TASK TO CARRY OUT:
Filtering the records below, copy only those lines that include the word "agent".

Start of STUDY MATERIAL

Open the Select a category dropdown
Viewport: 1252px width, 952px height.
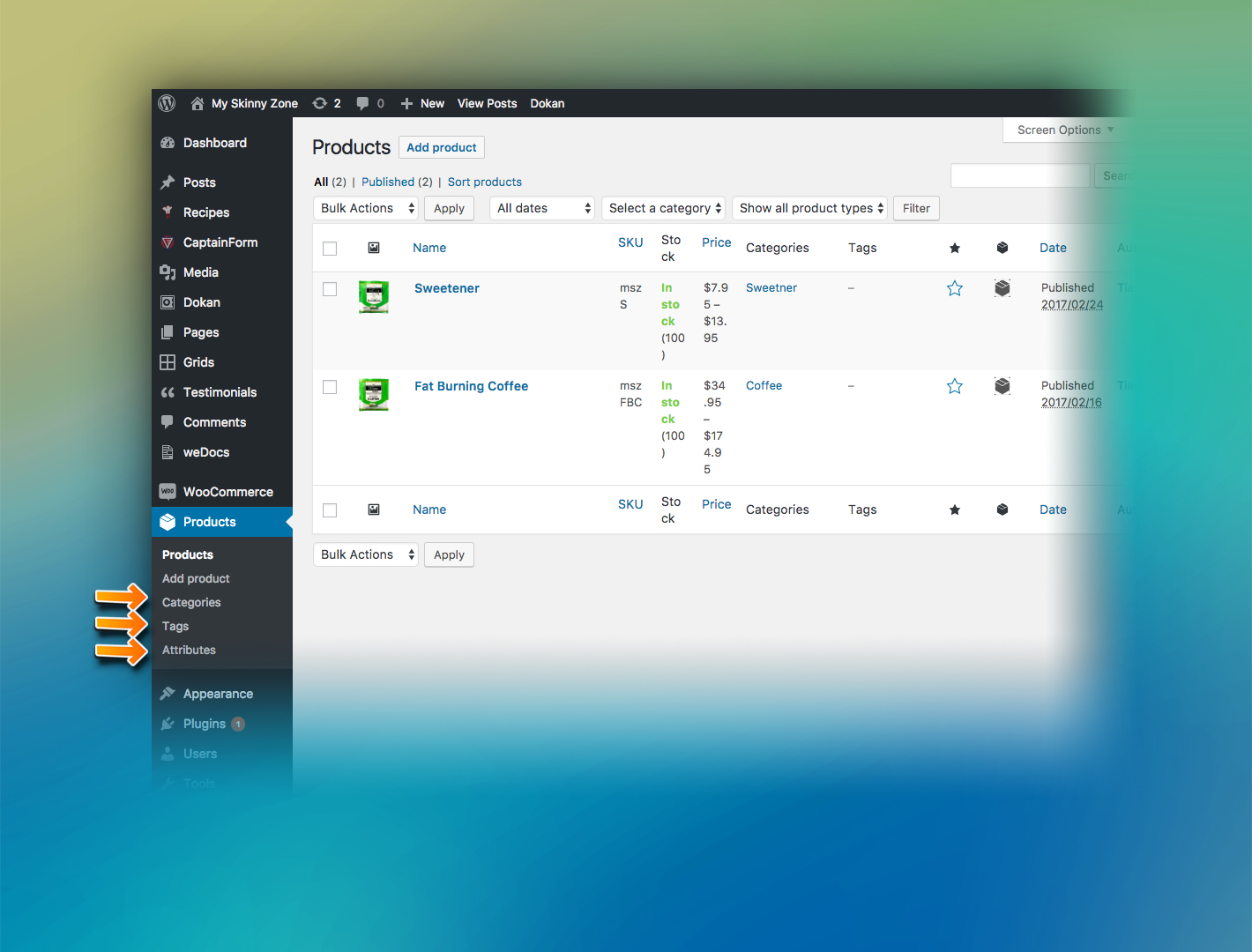(x=663, y=208)
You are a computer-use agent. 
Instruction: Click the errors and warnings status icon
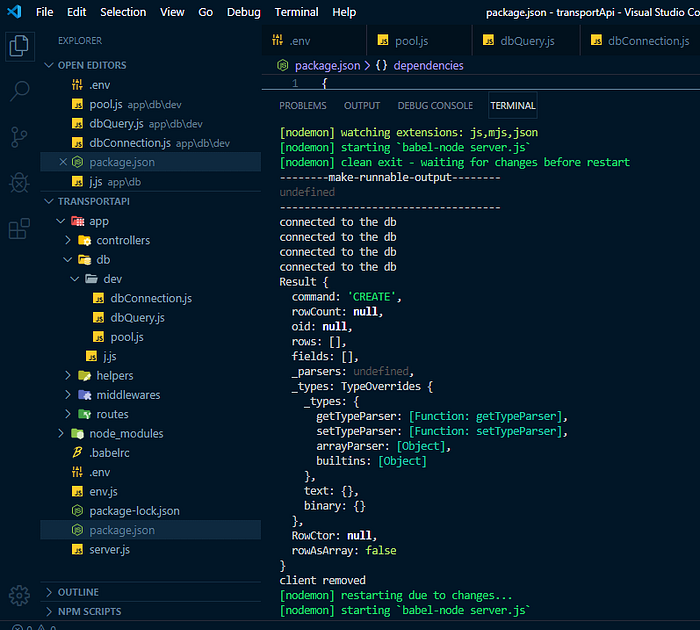click(34, 627)
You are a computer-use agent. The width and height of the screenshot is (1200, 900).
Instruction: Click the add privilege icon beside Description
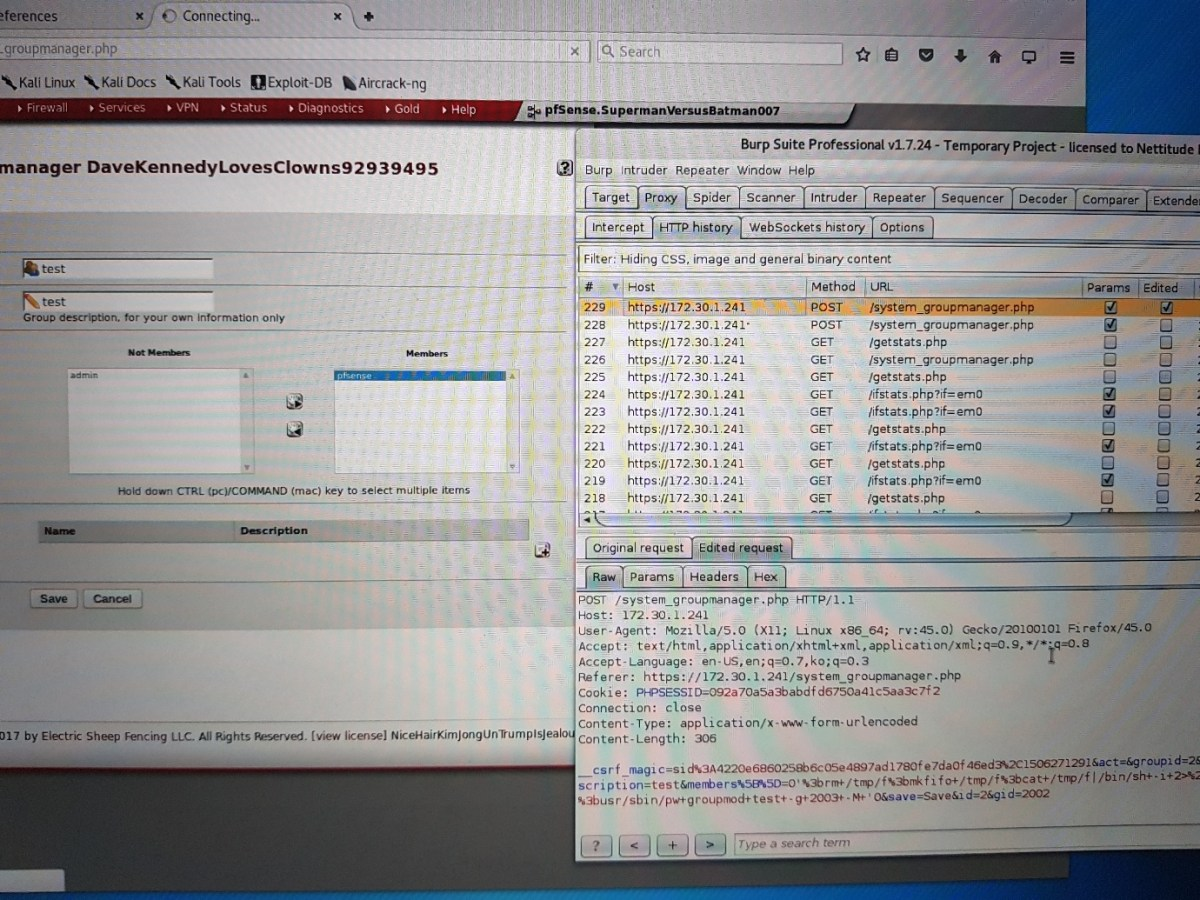542,550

End of STUDY MATERIAL

OUTPUT BELOW:
You are a computer-use agent. 
You are a computer-use agent. The width and height of the screenshot is (1200, 900).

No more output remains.